The first is identity authentication. The communication data can be processed in this way. The user's information (username, password, etc.) is encrypted with the user's private key and then transmitted, on the server side, the public key of the user is saved, and the user's public key is used to decrypt the transmitted information to obtain the correct plaintext, this completes a secure network communication.

As shown in the example of a communication process, Alice uses her own private key to encrypt the plaintext and then transmit it to the server. users on the server (such as Bob) have the public keys of many users, therefore, Alice's public key is used to decrypt the ciphertext. If the key is correct, the plaintext can be decrypted and Alice's identity authentication is completed.

Data Encryption is the opposite of data authentication. the receiver's public key is used to encrypt the data. During transmission, even if the data is intercepted by hackers, the ciphertext cannot be used, after receiving the ciphertext, the receiver decrypts the ciphertext with its own private key, thus completing a data encrypted transmission.

As shown in the example of the communication process, Alice needs to send Bob an encrypted message, so Alice uses Bob's public key to encrypt the plaintext and then transmit it to Bob. After Bob receives the information, you can use your own private key to decrypt the ciphertext, And Then decrypt the ciphertext sent to Alice.

Currently, public key algorithms mainly include RSA and ECC. RSA is an old algorithm that is based on mass data decomposition and is slow. ECC (elliptic curve) is the latest public key encryption algorithm, based on discrete logarithm calculation, the speed is faster than RSA, and the security is said to be higher.

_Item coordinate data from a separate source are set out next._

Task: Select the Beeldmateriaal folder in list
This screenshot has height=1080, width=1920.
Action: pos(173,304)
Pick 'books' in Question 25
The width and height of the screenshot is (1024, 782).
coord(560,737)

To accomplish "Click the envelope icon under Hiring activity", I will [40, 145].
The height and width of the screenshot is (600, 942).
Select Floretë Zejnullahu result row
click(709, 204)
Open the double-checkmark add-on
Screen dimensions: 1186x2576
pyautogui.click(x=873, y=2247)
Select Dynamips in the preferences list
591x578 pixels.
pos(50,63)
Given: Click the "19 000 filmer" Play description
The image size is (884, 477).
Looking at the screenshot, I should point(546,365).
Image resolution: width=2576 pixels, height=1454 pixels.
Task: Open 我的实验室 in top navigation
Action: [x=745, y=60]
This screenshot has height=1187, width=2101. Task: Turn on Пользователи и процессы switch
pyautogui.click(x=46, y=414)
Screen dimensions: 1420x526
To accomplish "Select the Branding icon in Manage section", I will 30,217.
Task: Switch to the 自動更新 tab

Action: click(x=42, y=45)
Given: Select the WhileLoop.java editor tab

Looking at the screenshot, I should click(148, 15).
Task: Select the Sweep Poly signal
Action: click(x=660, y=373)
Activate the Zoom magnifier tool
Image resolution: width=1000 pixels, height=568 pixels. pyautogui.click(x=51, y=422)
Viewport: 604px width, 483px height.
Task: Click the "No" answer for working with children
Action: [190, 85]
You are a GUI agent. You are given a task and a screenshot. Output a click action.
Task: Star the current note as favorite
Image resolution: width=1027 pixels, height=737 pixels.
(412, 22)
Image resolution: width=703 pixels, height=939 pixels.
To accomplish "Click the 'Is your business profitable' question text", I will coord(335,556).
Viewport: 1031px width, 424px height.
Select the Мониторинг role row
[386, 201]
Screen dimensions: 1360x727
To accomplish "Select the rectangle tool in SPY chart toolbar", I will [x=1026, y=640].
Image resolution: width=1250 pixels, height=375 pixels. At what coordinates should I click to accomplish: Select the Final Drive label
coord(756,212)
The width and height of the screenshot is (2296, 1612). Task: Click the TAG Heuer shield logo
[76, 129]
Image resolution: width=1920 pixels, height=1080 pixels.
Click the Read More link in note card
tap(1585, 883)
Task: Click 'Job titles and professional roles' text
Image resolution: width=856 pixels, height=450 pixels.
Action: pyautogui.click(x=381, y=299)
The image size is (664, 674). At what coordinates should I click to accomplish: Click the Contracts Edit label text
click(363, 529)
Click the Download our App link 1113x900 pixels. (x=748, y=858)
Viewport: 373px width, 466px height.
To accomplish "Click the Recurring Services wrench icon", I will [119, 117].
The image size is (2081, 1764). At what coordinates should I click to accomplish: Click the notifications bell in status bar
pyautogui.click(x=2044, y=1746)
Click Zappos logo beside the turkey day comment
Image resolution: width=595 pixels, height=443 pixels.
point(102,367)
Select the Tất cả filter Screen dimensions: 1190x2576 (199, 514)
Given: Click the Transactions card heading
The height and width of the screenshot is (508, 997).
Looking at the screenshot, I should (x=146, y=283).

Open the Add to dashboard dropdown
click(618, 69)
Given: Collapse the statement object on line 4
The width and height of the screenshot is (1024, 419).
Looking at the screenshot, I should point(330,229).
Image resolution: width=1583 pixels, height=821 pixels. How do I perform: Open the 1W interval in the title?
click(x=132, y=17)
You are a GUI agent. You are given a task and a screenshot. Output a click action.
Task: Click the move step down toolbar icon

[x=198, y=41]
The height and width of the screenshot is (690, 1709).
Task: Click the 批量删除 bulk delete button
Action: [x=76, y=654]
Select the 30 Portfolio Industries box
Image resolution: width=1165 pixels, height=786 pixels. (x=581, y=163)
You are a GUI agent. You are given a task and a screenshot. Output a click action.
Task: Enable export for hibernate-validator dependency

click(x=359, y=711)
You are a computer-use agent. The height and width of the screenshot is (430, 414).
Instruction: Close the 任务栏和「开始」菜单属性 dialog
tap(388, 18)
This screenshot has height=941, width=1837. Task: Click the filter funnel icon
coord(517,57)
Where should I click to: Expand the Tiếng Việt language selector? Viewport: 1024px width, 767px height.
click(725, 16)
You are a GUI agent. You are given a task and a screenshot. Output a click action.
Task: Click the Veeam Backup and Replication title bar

of course, the above mentioned technology is only the most basic identity authentication technology and is only suitable for General website applications, e-commerce and banking require more complex and authoritative security authentication systems. Currently, PKI is a popular technology. PKI (Public Key Infrastructure) is a new security technology, which consists of public key cryptography technology, digital certificates, certificate issuing authority (CA) and public key security policies. PKI technology has been widely used in e-government and e-commerce. It has been proved to be the best solution to ensure Internet-based e-government and e-commerce security. The complete PKI construction requires a lot of money and manpower to complete. We will not discuss it here.